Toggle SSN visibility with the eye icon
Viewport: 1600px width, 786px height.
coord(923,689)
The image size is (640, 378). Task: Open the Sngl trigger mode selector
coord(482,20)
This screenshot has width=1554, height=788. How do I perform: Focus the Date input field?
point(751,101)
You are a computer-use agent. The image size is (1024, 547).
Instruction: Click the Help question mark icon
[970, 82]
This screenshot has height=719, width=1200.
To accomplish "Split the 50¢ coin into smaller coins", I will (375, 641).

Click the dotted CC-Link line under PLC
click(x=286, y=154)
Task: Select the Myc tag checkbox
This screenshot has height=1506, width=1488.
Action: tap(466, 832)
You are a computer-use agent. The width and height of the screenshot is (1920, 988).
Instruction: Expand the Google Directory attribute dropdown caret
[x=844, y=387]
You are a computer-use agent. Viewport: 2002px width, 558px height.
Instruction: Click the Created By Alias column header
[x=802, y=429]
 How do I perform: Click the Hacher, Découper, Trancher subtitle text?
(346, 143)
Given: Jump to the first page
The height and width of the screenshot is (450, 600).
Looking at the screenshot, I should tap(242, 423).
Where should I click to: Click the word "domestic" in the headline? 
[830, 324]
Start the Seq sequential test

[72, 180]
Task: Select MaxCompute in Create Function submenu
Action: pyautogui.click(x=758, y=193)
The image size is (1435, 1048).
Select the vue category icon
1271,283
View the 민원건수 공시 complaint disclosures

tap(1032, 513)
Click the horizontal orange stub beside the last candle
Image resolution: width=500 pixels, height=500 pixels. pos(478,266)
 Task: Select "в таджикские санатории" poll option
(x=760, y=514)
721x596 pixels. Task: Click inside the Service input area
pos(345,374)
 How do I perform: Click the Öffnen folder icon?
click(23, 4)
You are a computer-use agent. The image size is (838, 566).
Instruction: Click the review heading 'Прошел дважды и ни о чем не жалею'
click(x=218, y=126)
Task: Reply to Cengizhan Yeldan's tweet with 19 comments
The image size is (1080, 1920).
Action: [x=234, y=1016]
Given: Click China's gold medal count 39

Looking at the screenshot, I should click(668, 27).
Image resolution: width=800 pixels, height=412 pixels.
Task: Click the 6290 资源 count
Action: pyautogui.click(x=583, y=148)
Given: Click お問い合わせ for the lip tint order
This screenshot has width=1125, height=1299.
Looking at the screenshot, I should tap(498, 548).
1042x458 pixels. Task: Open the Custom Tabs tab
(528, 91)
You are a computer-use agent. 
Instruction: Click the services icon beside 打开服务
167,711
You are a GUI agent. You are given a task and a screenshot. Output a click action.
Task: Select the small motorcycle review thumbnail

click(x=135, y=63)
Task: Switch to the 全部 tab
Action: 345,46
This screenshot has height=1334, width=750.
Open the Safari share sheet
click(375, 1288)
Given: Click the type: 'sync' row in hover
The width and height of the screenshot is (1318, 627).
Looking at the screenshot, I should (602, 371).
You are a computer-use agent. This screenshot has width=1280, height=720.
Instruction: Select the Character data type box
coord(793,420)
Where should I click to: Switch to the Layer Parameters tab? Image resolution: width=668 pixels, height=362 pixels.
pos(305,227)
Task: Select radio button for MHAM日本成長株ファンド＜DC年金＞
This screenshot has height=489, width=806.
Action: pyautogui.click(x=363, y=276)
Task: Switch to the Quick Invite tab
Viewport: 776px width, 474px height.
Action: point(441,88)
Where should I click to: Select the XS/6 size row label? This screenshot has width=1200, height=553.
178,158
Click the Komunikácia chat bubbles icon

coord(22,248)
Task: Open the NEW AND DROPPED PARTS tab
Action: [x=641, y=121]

— TASK PROMPT —
All the records above need to be output exactly, with none omitted.

— ANSWER BOX —
Toggle SSN visibility with the eye icon
Viewport: 1600px width, 786px height.
coord(923,689)
The image size is (640, 378). Task: Open the Sngl trigger mode selector
coord(482,20)
This screenshot has width=1554, height=788. How do I perform: Focus the Date input field?
point(751,101)
You are a computer-use agent. The image size is (1024, 547).
Instruction: Click the Help question mark icon
[970, 82]
This screenshot has height=719, width=1200.
To accomplish "Split the 50¢ coin into smaller coins", I will (375, 641).

Click the dotted CC-Link line under PLC
click(x=286, y=154)
Task: Select the Myc tag checkbox
This screenshot has height=1506, width=1488.
Action: tap(466, 832)
You are a computer-use agent. The width and height of the screenshot is (1920, 988).
Instruction: Expand the Google Directory attribute dropdown caret
[x=844, y=387]
You are a computer-use agent. Viewport: 2002px width, 558px height.
Instruction: Click the Created By Alias column header
[x=802, y=429]
 How do I perform: Click the Hacher, Découper, Trancher subtitle text?
(346, 143)
Given: Jump to the first page
The height and width of the screenshot is (450, 600).
Looking at the screenshot, I should tap(242, 423).
Where should I click to: Click the word "domestic" in the headline? 
[830, 324]
Start the Seq sequential test

[72, 180]
Task: Select MaxCompute in Create Function submenu
Action: pyautogui.click(x=758, y=193)
The image size is (1435, 1048).
Select the vue category icon
1271,283
View the 민원건수 공시 complaint disclosures

tap(1032, 513)
Click the horizontal orange stub beside the last candle
Image resolution: width=500 pixels, height=500 pixels. pos(478,266)
 Task: Select "в таджикские санатории" poll option
(x=760, y=514)
721x596 pixels. Task: Click inside the Service input area
pos(345,374)
 How do I perform: Click the Öffnen folder icon?
click(23, 4)
You are a computer-use agent. The image size is (838, 566).
Instruction: Click the review heading 'Прошел дважды и ни о чем не жалею'
click(x=218, y=126)
Task: Reply to Cengizhan Yeldan's tweet with 19 comments
The image size is (1080, 1920).
Action: [x=234, y=1016]
Given: Click China's gold medal count 39

Looking at the screenshot, I should click(668, 27).
Image resolution: width=800 pixels, height=412 pixels.
Task: Click the 6290 资源 count
Action: pyautogui.click(x=583, y=148)
Given: Click お問い合わせ for the lip tint order
This screenshot has width=1125, height=1299.
Looking at the screenshot, I should tap(498, 548).
1042x458 pixels. Task: Open the Custom Tabs tab
(528, 91)
You are a computer-use agent. 
Instruction: Click the services icon beside 打开服务
167,711
You are a GUI agent. You are given a task and a screenshot. Output a click action.
Task: Select the small motorcycle review thumbnail

click(x=135, y=63)
Task: Switch to the 全部 tab
Action: 345,46
This screenshot has height=1334, width=750.
Open the Safari share sheet
click(375, 1288)
Given: Click the type: 'sync' row in hover
The width and height of the screenshot is (1318, 627).
Looking at the screenshot, I should (602, 371).
You are a computer-use agent. This screenshot has width=1280, height=720.
Instruction: Select the Character data type box
coord(793,420)
Where should I click to: Switch to the Layer Parameters tab? Image resolution: width=668 pixels, height=362 pixels.
pos(305,227)
Task: Select radio button for MHAM日本成長株ファンド＜DC年金＞
This screenshot has height=489, width=806.
Action: pyautogui.click(x=363, y=276)
Task: Switch to the Quick Invite tab
Viewport: 776px width, 474px height.
Action: point(441,88)
Where should I click to: Select the XS/6 size row label? This screenshot has width=1200, height=553.
178,158
Click the Komunikácia chat bubbles icon

coord(22,248)
Task: Open the NEW AND DROPPED PARTS tab
Action: [x=641, y=121]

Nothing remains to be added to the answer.